Mann müsste vielleicht an das 1 x 1 appelieren, dass man im Spielgruppenalter gelehrt bekommen hat. Nämlich, dass es besser ist einen Streit zu beenden als ihn zu eskalieren. Oder einfach den gesunden Menachenverstand walten zu lassen.
Man muss auch kein Kriegsexperte sein um zu erkennen, dass die Ukraine früher oder später komplett in Schutt und Asche gelegt und dem Erdboden gleichgemacht sein wird. Und dann? Wer zahlt den Aufbau? Von einem atomaren Zwischenfall, der ohne Zweifel auch für uns einiges besiegeln würde, einmal abgesehen: Die Ukraine wird sie sich kaum jemals erholen können von diesem Krieg. Wie soll das bitte zu der Freiheit und der so hoch beschworenen eigenen Identät führen, welche die Ukrainer konstant propagieren? Das ist ein Witz.
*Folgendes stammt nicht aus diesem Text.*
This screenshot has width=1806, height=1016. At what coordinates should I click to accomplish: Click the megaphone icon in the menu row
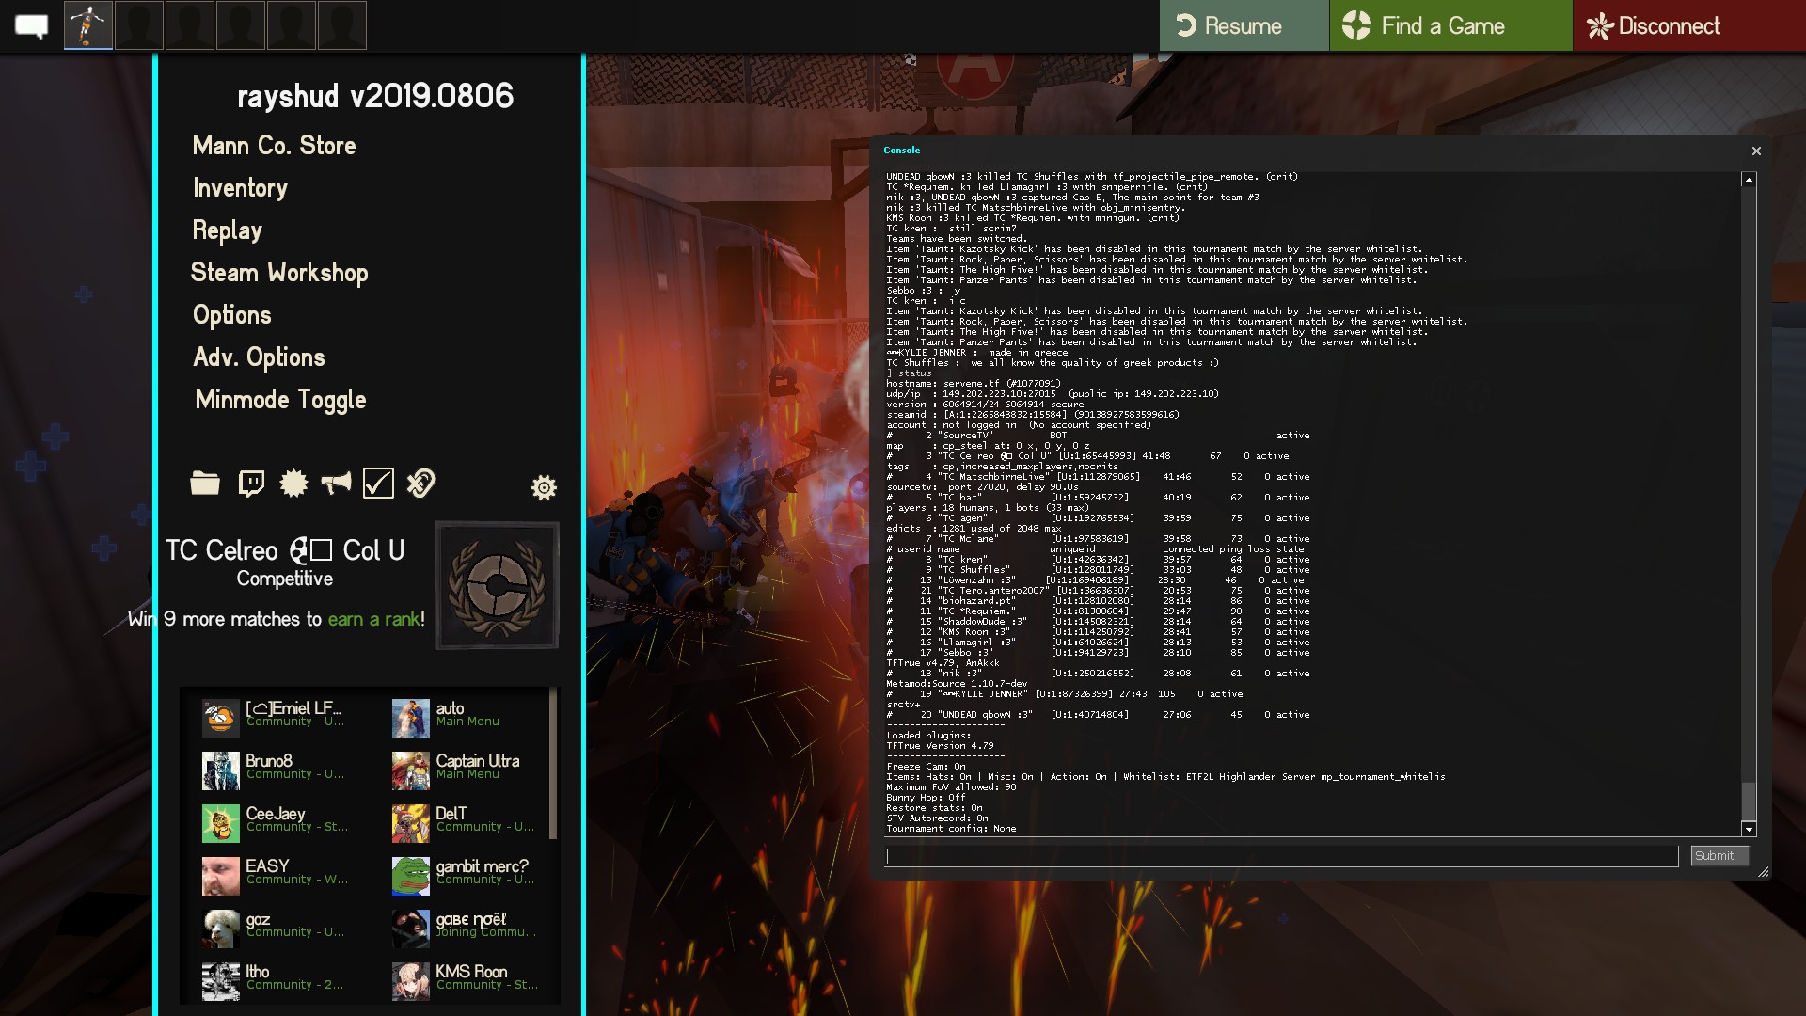336,484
Durch den Krieg und seine Folgen werden viele SchweizerInnen (vom RAV ausgesteuerte, EL-BezügerInnen, IV-RentnerInnen usw.) in eine ähnlich schlechte Situation gebracht wie die ukrainischen Flüchtlinge. Einfach mit dem Unterschied, dass die SchweizerInnen keine wirklich grosse Unterstützung bei der Stellensuche erhalten, im Gegensatz zu den Ukrainern/den UkrainerInnen. Und auch kein GA der SBB.